During this time, submission clusters will not be able to see remote reservations; jobs submitted with remote reservation and not yet forwarded will PEND; and new jobs will not be able to use the reservation. Reservation information will not be available until cluster connectivity is re-established and the clusters have a chance to synchronize on reservation. At that time (given that reservation is still available), jobs will be forwarded, new jobs can be submitted with specified reservation, and users will be able to see the remote reservation.

Modify a reservation

After an advance reservation is made, you can use brsvmod to modify the reservation.

Advance reservations only can be modified with brsvmod in the local cluster.
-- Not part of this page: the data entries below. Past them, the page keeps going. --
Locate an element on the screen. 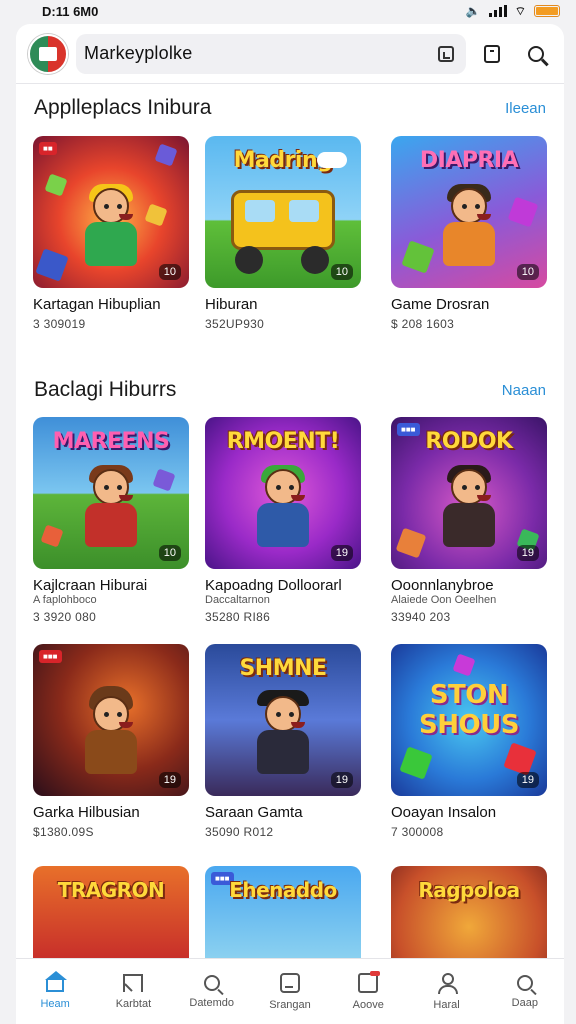  app-title: Kajlcraan Hiburai is located at coordinates (90, 586).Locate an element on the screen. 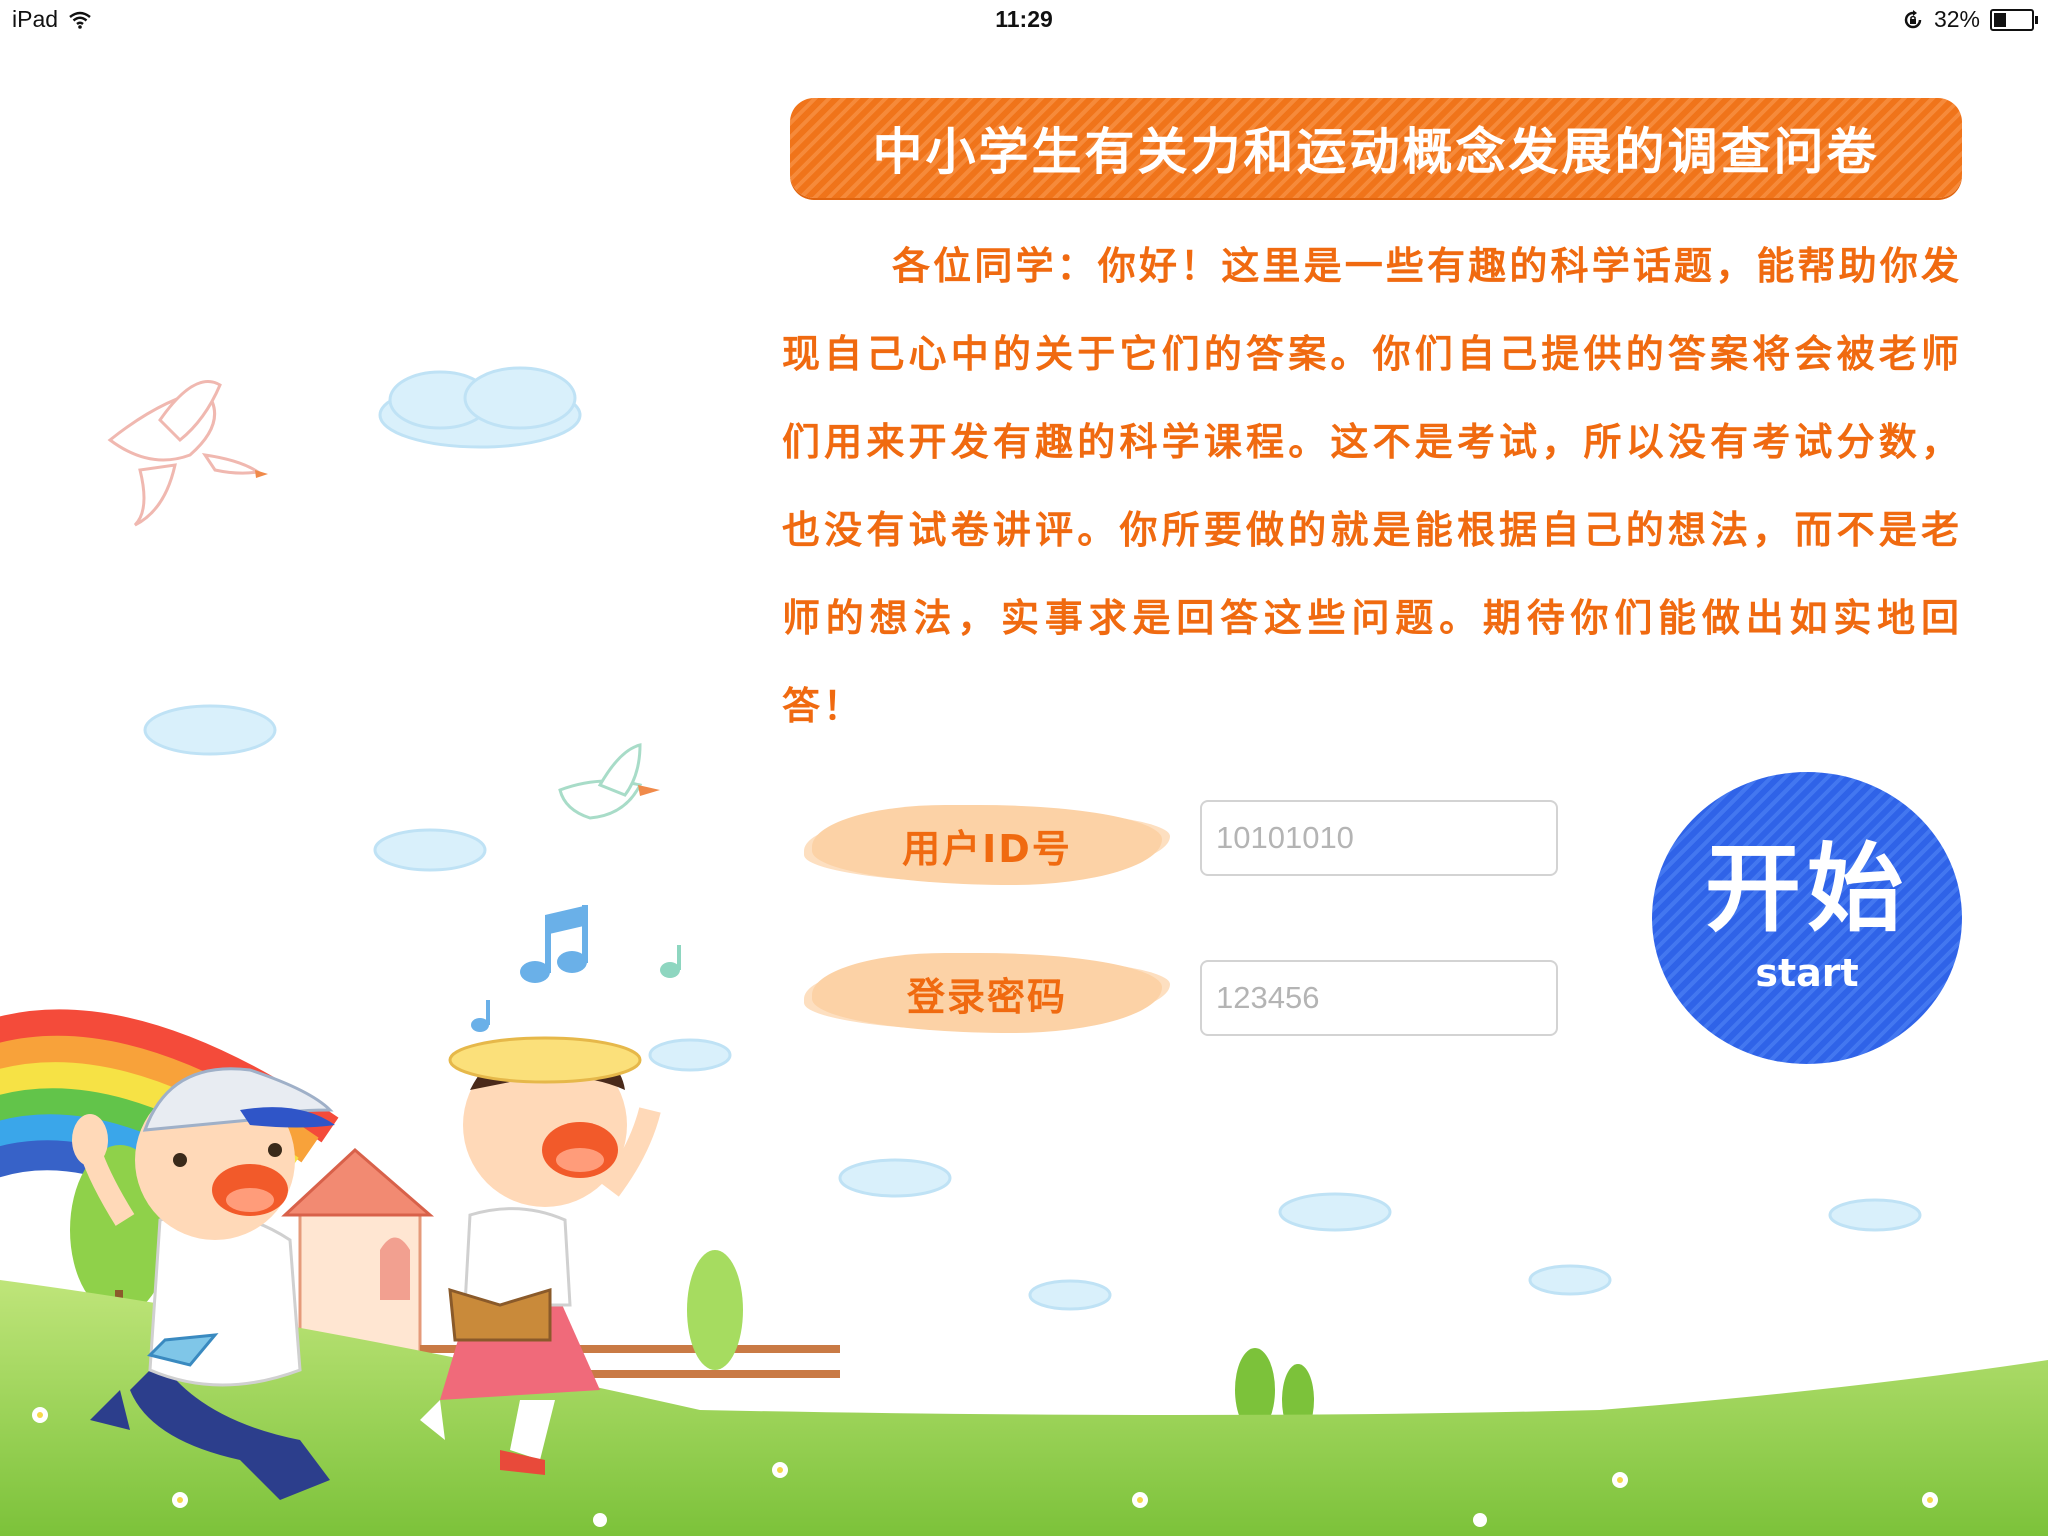 The width and height of the screenshot is (2048, 1536). status-time: 11:29 is located at coordinates (1024, 19).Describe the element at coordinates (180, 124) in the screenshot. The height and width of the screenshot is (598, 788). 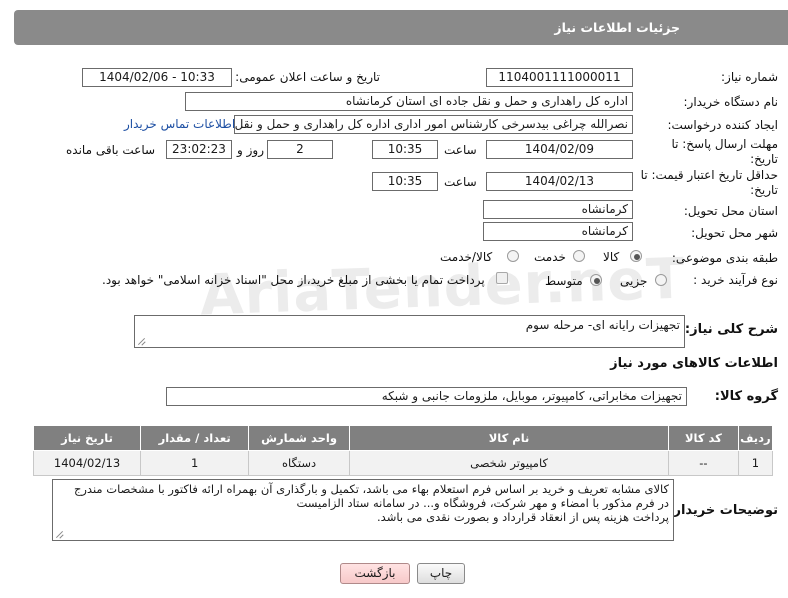
I see `contact-buyer-link: اطلاعات تماس خریدار` at that location.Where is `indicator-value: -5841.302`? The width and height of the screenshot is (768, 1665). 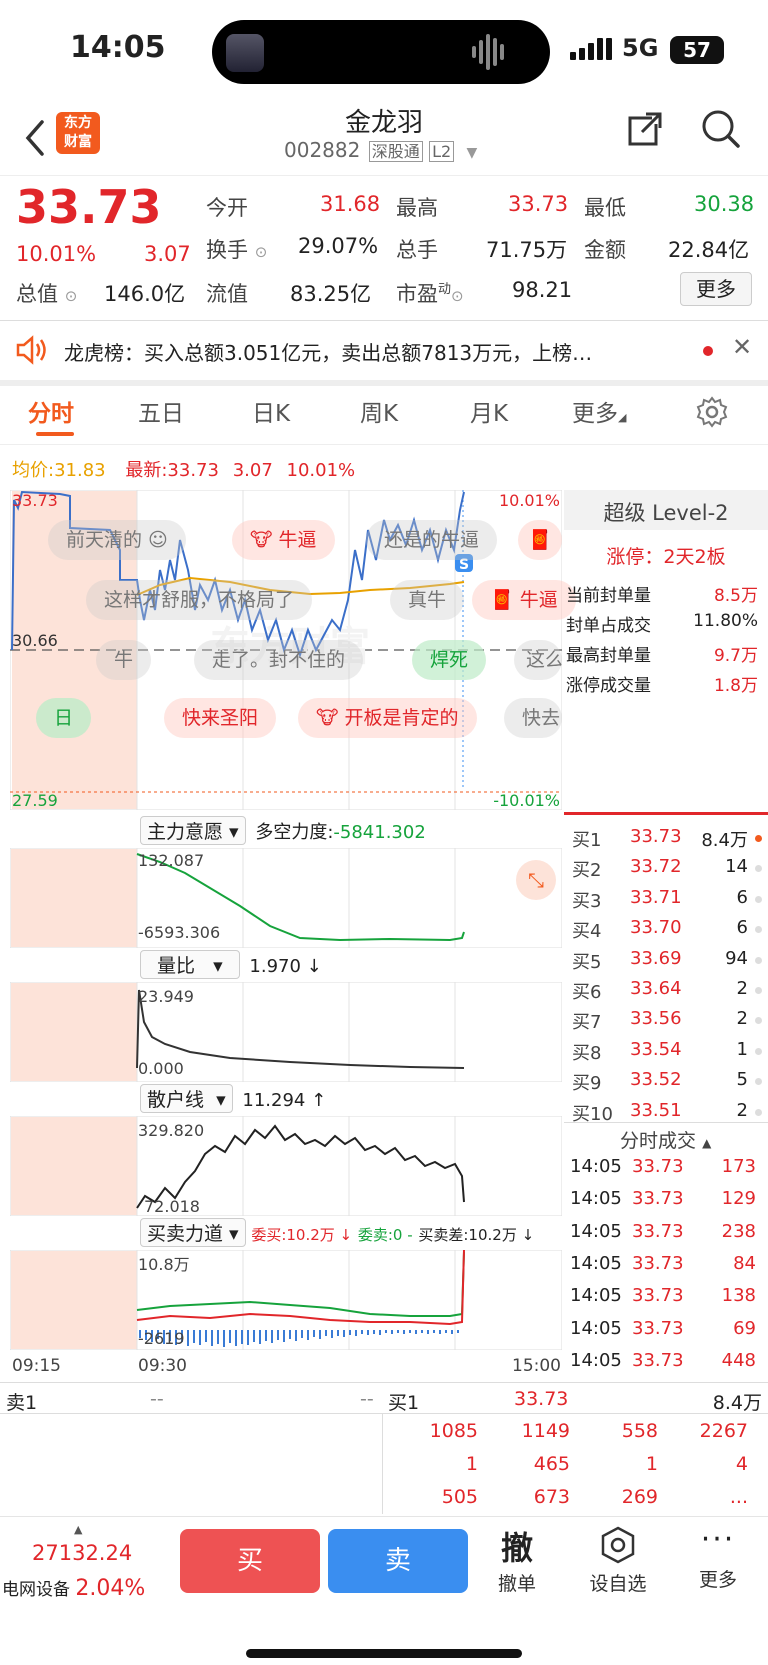 indicator-value: -5841.302 is located at coordinates (380, 832).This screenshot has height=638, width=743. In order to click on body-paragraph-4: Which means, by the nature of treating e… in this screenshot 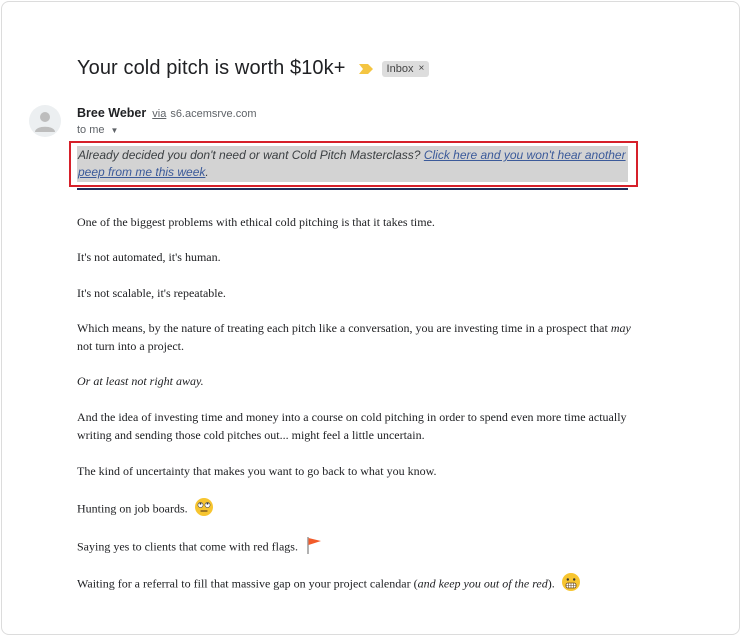, I will do `click(357, 337)`.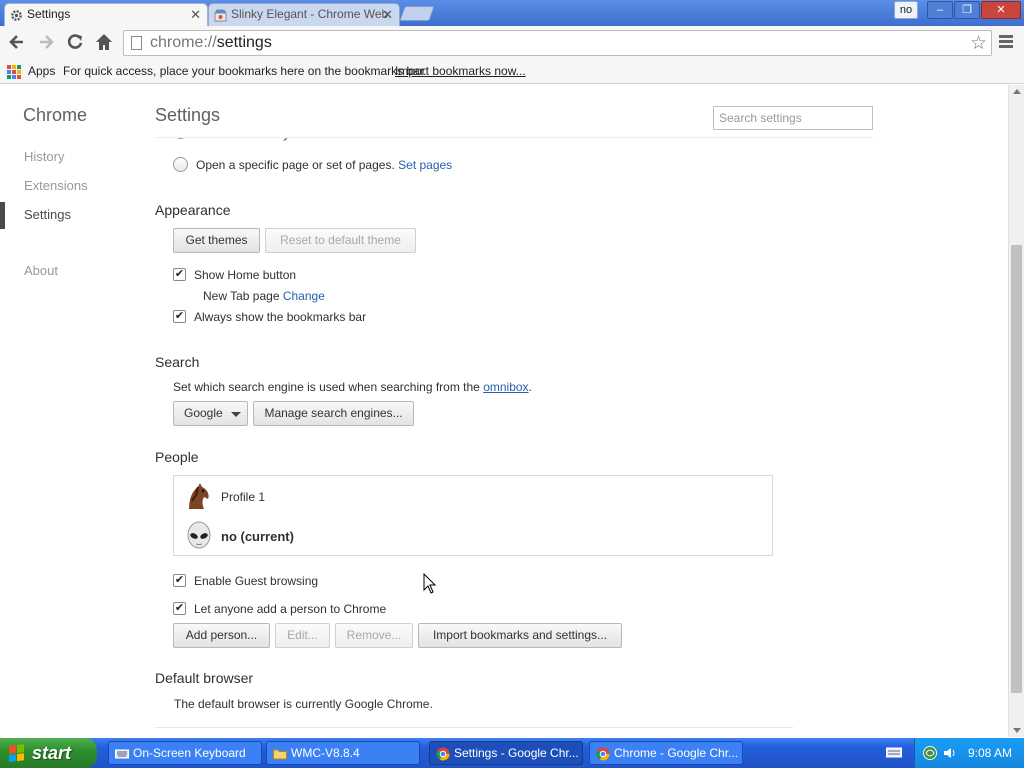 This screenshot has width=1024, height=768. What do you see at coordinates (180, 164) in the screenshot?
I see `startup-pages-radio` at bounding box center [180, 164].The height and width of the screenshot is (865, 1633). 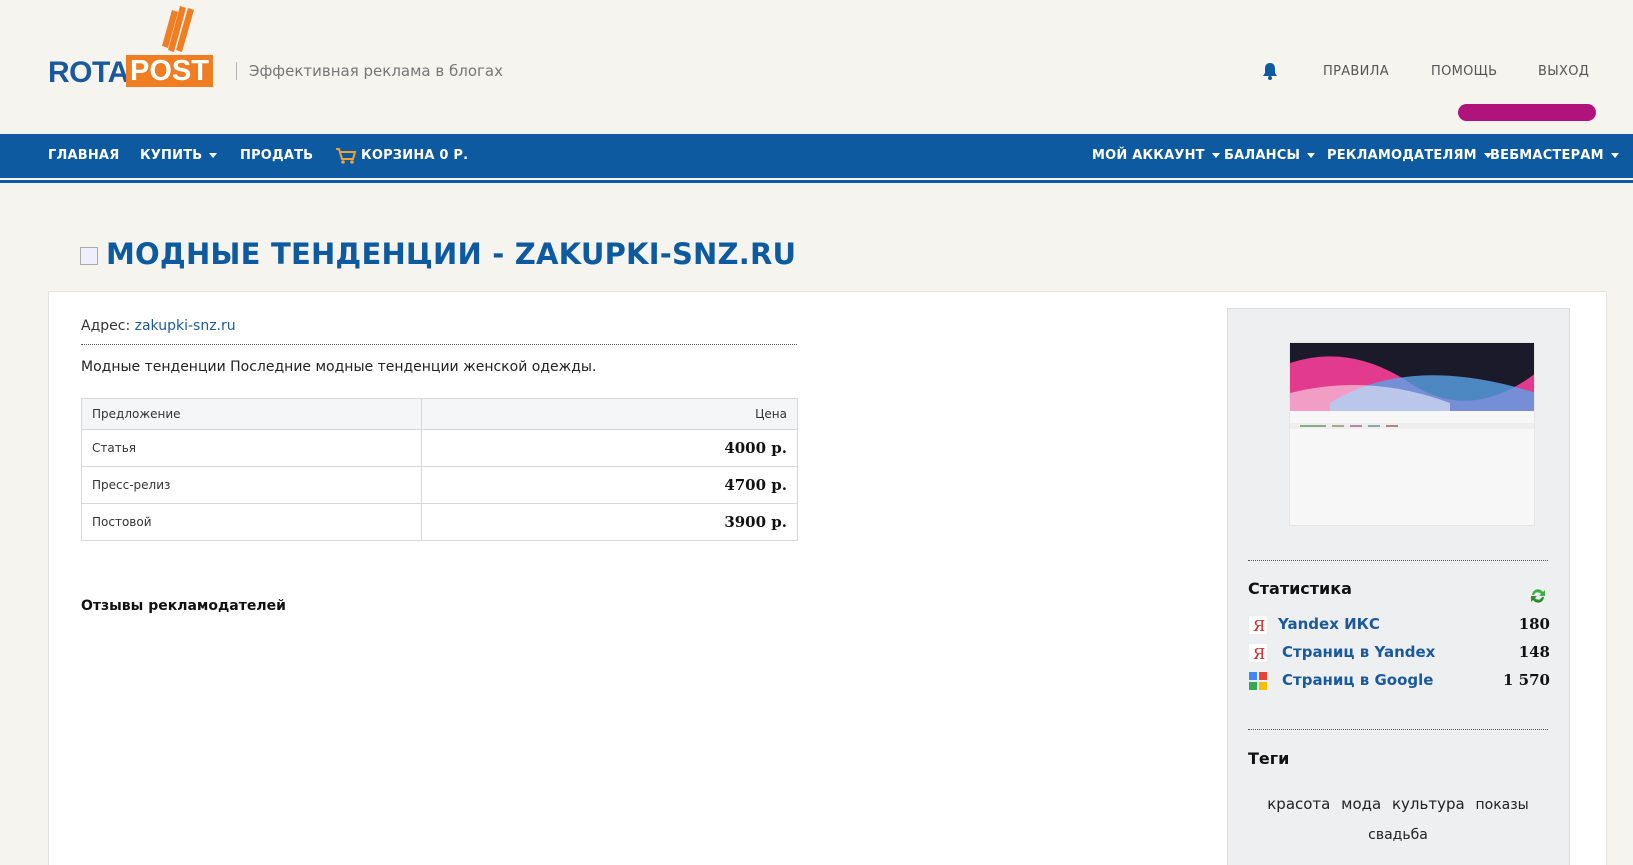 What do you see at coordinates (1269, 758) in the screenshot?
I see `tags-heading: Теги` at bounding box center [1269, 758]. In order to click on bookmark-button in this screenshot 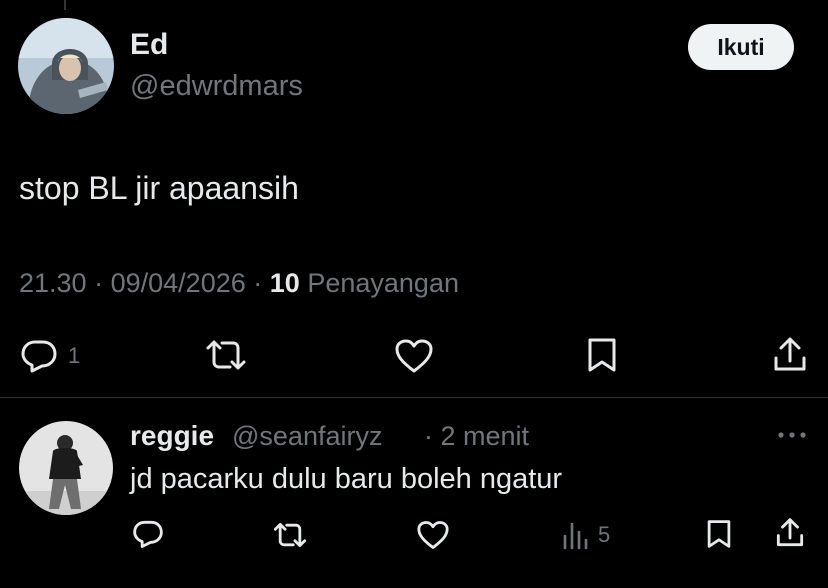, I will do `click(602, 355)`.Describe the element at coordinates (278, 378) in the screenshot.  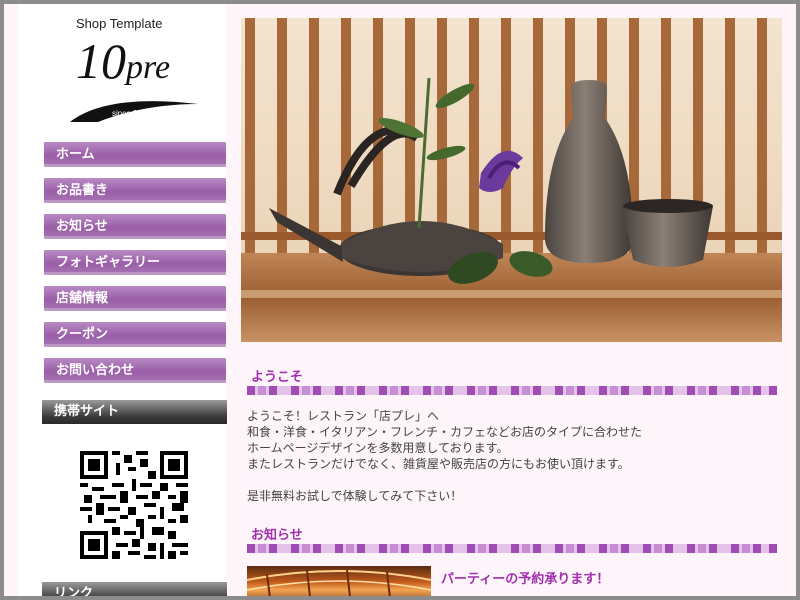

A modified remote reservation is visible from the submission cluster. The jobs attached to the remote reservation are treated as the local jobs when the advance reservation is modified in the remote cluster.

Delete a reservation

After an advance reservation is made, you can use brsvdel to delete the reservation from the execution cluster.

brsvdel reservation_ID

If you try to delete the reservation from the submission cluster, you will see an error.

Submit jobs to a reservation in a remote cluster

Submit the job and specify the remote advance reservation as shown:

bsub -U reservation_name@cluster_name

In this example, we assume the default queue is configured to forward jobs to the remote cluster.

Extend a reservation

bmod -t allows the job to keep running after the reservation expires.

The command bmod does not apply to pending jobs or jobs that are already forwarded to the remote cluster. However it can be used on the execution cluster. For that, it behaves as if it is a local job.